• TASK ITEM: Leaving out all pictures, transcribe exactly the lines between the line with "This screenshot has height=901, width=940." and the last line of the records below, both included.

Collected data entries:
⁂

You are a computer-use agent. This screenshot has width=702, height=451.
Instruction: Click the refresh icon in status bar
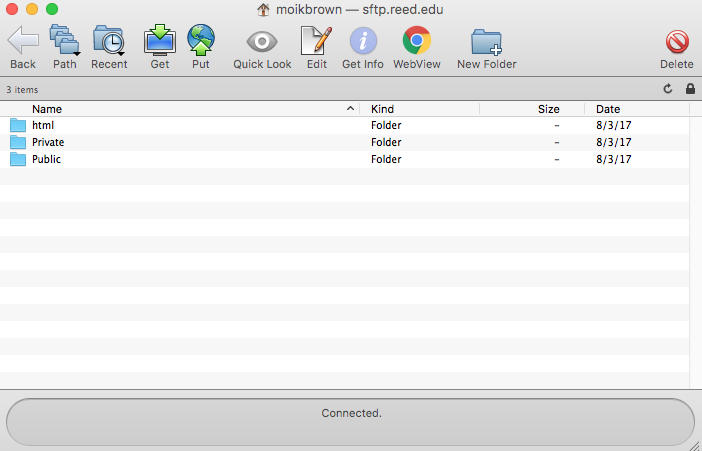coord(668,89)
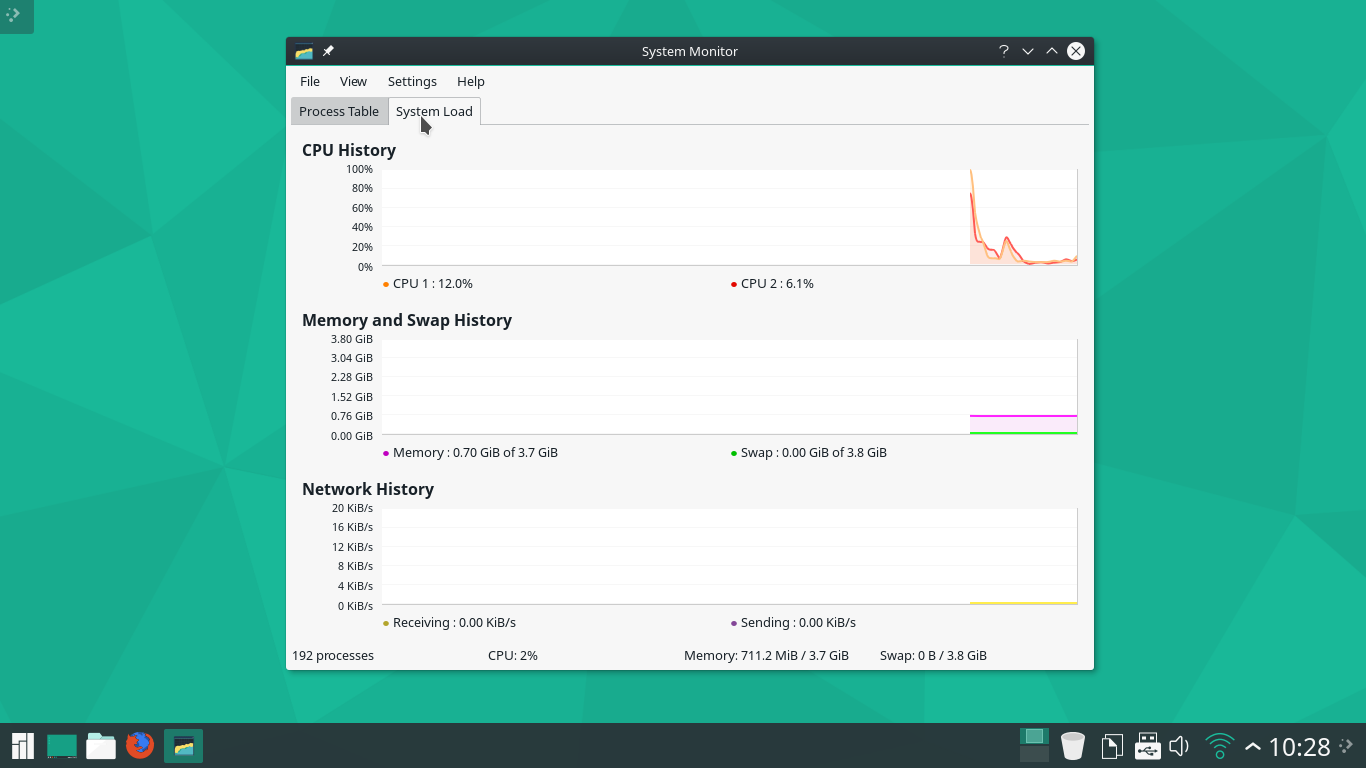Launch Firefox from the taskbar

(140, 746)
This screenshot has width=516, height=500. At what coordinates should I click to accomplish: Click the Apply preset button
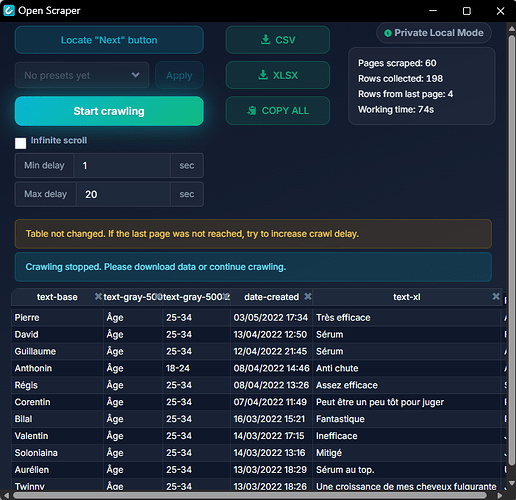[x=179, y=75]
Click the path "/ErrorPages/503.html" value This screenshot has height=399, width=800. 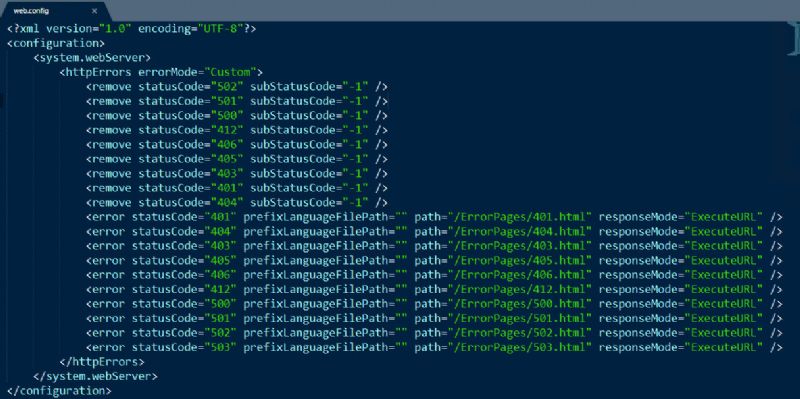520,347
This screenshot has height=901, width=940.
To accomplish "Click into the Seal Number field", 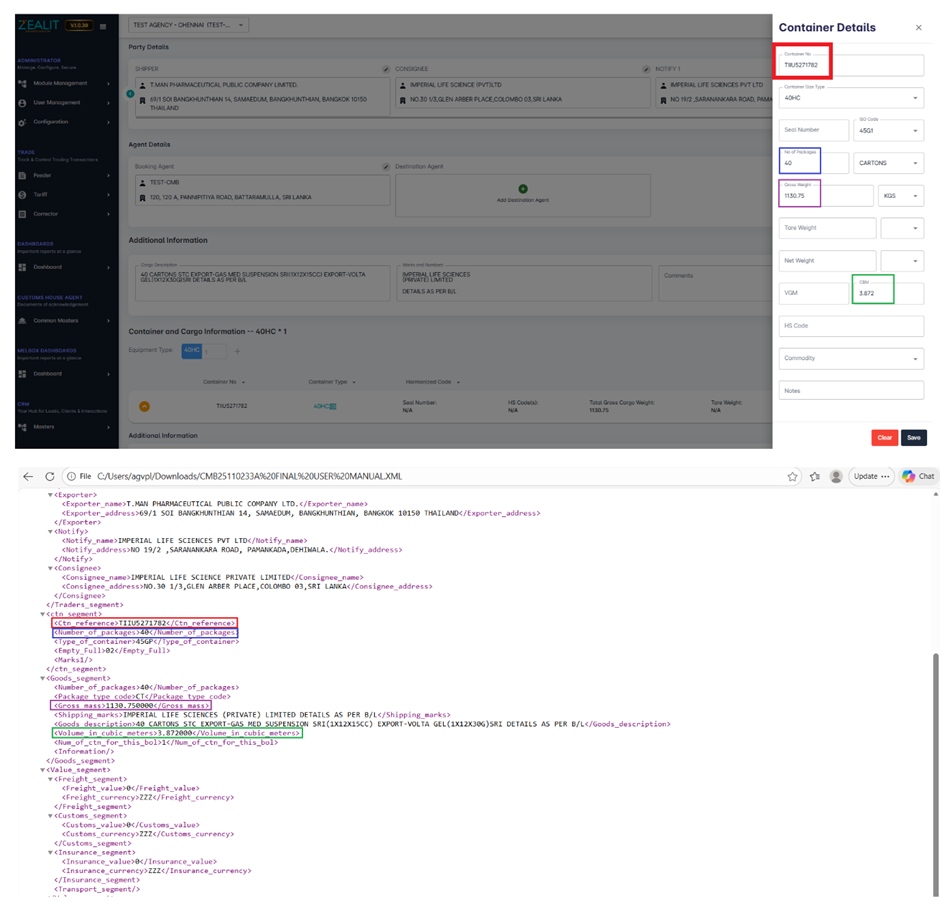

⁂

• OUTPUT FOR THIS EXERCISE:
This screenshot has height=901, width=940.
To accomplish "Click into the Seal Number field", 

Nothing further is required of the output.